Она поймала меня за руку, я вырывался, но Лида, сильная, притянула меня к себе.
— Да зачем же?!
— А что он… думает, я не вырасту… Я его догоню и тебя… Вы не растете, а я расту-у…
— Чудачок ты маленький. Ну как ты догонишь? Ты нас не догонишь.
— Догоню-ю, — не сдавался я, — и ты не будешь тогда сидеть одна.
— Ладно, догонишь, — решив, что меня не убедишь, согласилась она. — Давай-ка уведу тебя спать, — и, вытирая мне слезы и нос, повела меня домой.
— Коленку, видать, зашиб, — сказала Лида моей матери. — Гляжу, валяется на траве, ревет.
— Ах ты анчутка грязнолапая! — мать схватила чапельник, а я ласточкой взлетел на печь. — Тьма-тьмущая, а он шляндает! А ну слазь, вымой копытья да пожри!
Какое унижение, какой позор испытывал я при моей Василисе!
— Зачем ты его, тетя Аня, так? — пожалела меня Лида, и я решил отстаивать свою честь и ни за что не слезать с печи. Но мать поймала меня за руку и, как котенка, сдернула на пол.
— Вот тебе! Вот! — приговаривала, шлепала меня по мягкому месту.
Я не плакал. Я понял, что окончательно пал в глазах моей любимой.
— Чо вылупила шары?! Уходи-и! — закричал я на нее.
7
Назавтра, перед обедом, я пришел к Раздолинским, сел на порог. Раздолинский меня вроде не заметил, сидел, сонно уставившись в бумаги. Потом подымал голову и глядел через оконце куда-то далеко — и снова в бумаги. Мне надоело сидеть без движения, и я начал возиться и шмыгать носом.
— А, гость. — И будто просыпался. — Да, — спохватывался, — ты подожди. — И брался за ручку.
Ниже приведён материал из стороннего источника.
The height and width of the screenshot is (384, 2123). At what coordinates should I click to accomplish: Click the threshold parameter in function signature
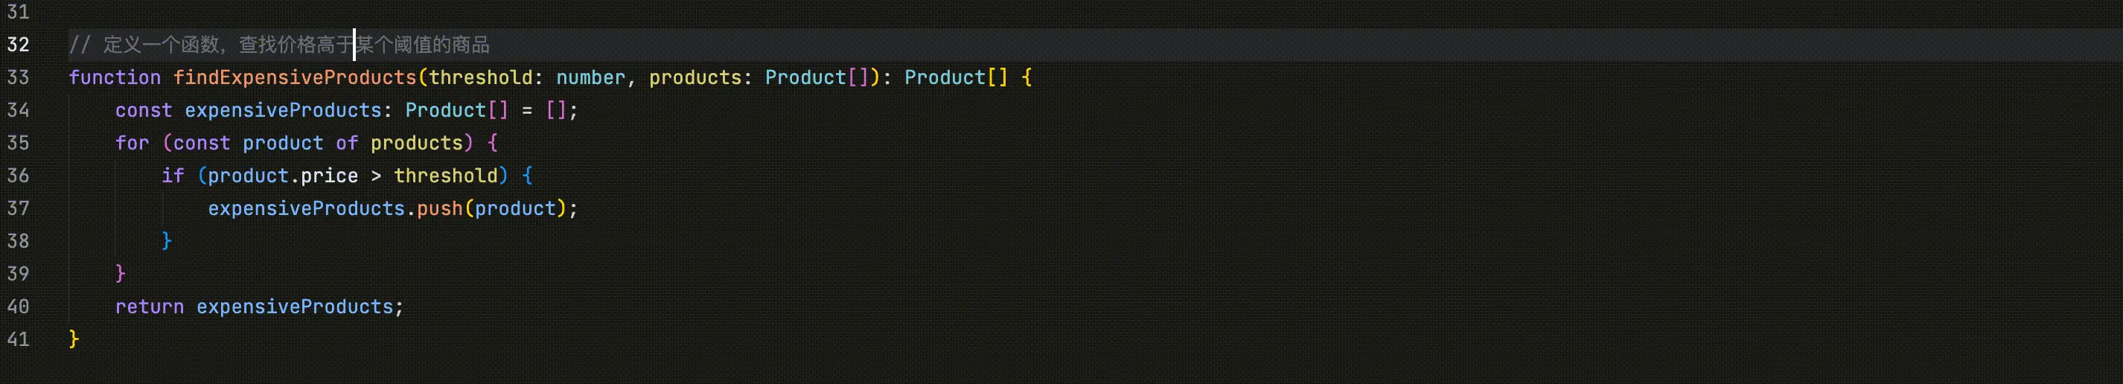[x=480, y=77]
Я подошел к нему, заглянул в лист и чуть не вскрикнул от удивления: он же не умел писать! Строчки, слова лежали вкось и вкривь, и их ни за что было не прочитать.
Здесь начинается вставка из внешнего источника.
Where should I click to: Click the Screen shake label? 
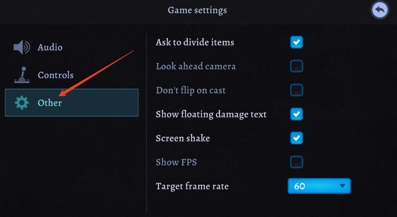pyautogui.click(x=183, y=138)
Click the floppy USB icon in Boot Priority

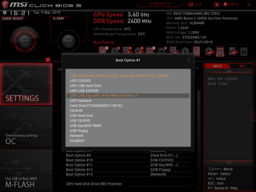tap(232, 51)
— Что, непонятно? — положив ручку, спросил он. — А так понятно? — Он читал:
Здесь степное нарядное платьеРазрывают с утра трактора.И кричат журавли на закатеНе поймешь — «караул!» иль «ура!».
О, это я знал. Отец делал первую борозду, подымал целину под пары. Был июнь. Степь цвела. Лемеха разрезали ее, и она потрескивала. После я видел на том месте колышущуюся рожь, и это тоже было красиво.
…Под ветром ржи тяжелой валИграет в предзакатном свете, —
читал мне Раздолинский, а я смотрел то на него, то на листы и, тыча в них пальцем, спрашивал:
— Это что, все здесь?
— Там, — махнув рукой за окно, сказал он. — И здесь, — прижимал руку к сердцу.
Вошла тетка Матрена, внесла густой запах свинарника, молча помыла руки и загремела посудой в кути. Лицо ее было постное, усталое, губы плотно сжаты.
— А я не сварил, — складывая бумаги и как бы оправдываясь, сказал Раздолинский. — Проспал немножко, а потом вот, — кивнул на бумаги.
— Дак, а когда-то ты варил, — бросила тетка Матрена и устало опустилась на лавку. Темные, потрескавшиеся мужицкие руки положила на колени, загляделась в пол. Губы у нее подрагивали — собиралась что-то сказать.
— Чего ты, мам?
— Чего? А все то же, — она подняла на Раздолинского темные, одинаковые с ним глаза. — Подправил бы ты, сынок, сараюшку. Стенка на одном колу держится, крыша удалилась. Как будем зимовать?
Раздолинский — руки в карманы, стоял, отвернувшись к окну, что-то там смотрел.
— До зимы-то еще… — сказал он недовольно. — Да и подправлять там уж нечего.
— Ну изладь новую. Старую — нечего, новую — не можешь. Что ж мне делать теперь? Попова нанимать? Дак чем уплачу? Я уж юбку год не меняю. От людей совестно. Все на тебя тянулась, учила…
— Не учила бы, — грубо прервал мать Раздолинский.
Тетка Матрена долго растерянно глядела на сына, наверное, не находила что сказать.
— Прости, мама, — резко повернулся от окна Раздолинский. — Устал я — прости. С сентября буду деньги получать. Наладится.
— Господи, да с чего устал-то? С книжками в роще? За месяц полгрядки прополол и устал. До жалованья-то еще сколько? На покосе бы поработал — все помощь. Чего зазорного — поработать?
— Да не в этом суть, мама. Дело у меня. — Раздолинский показал на бумаги.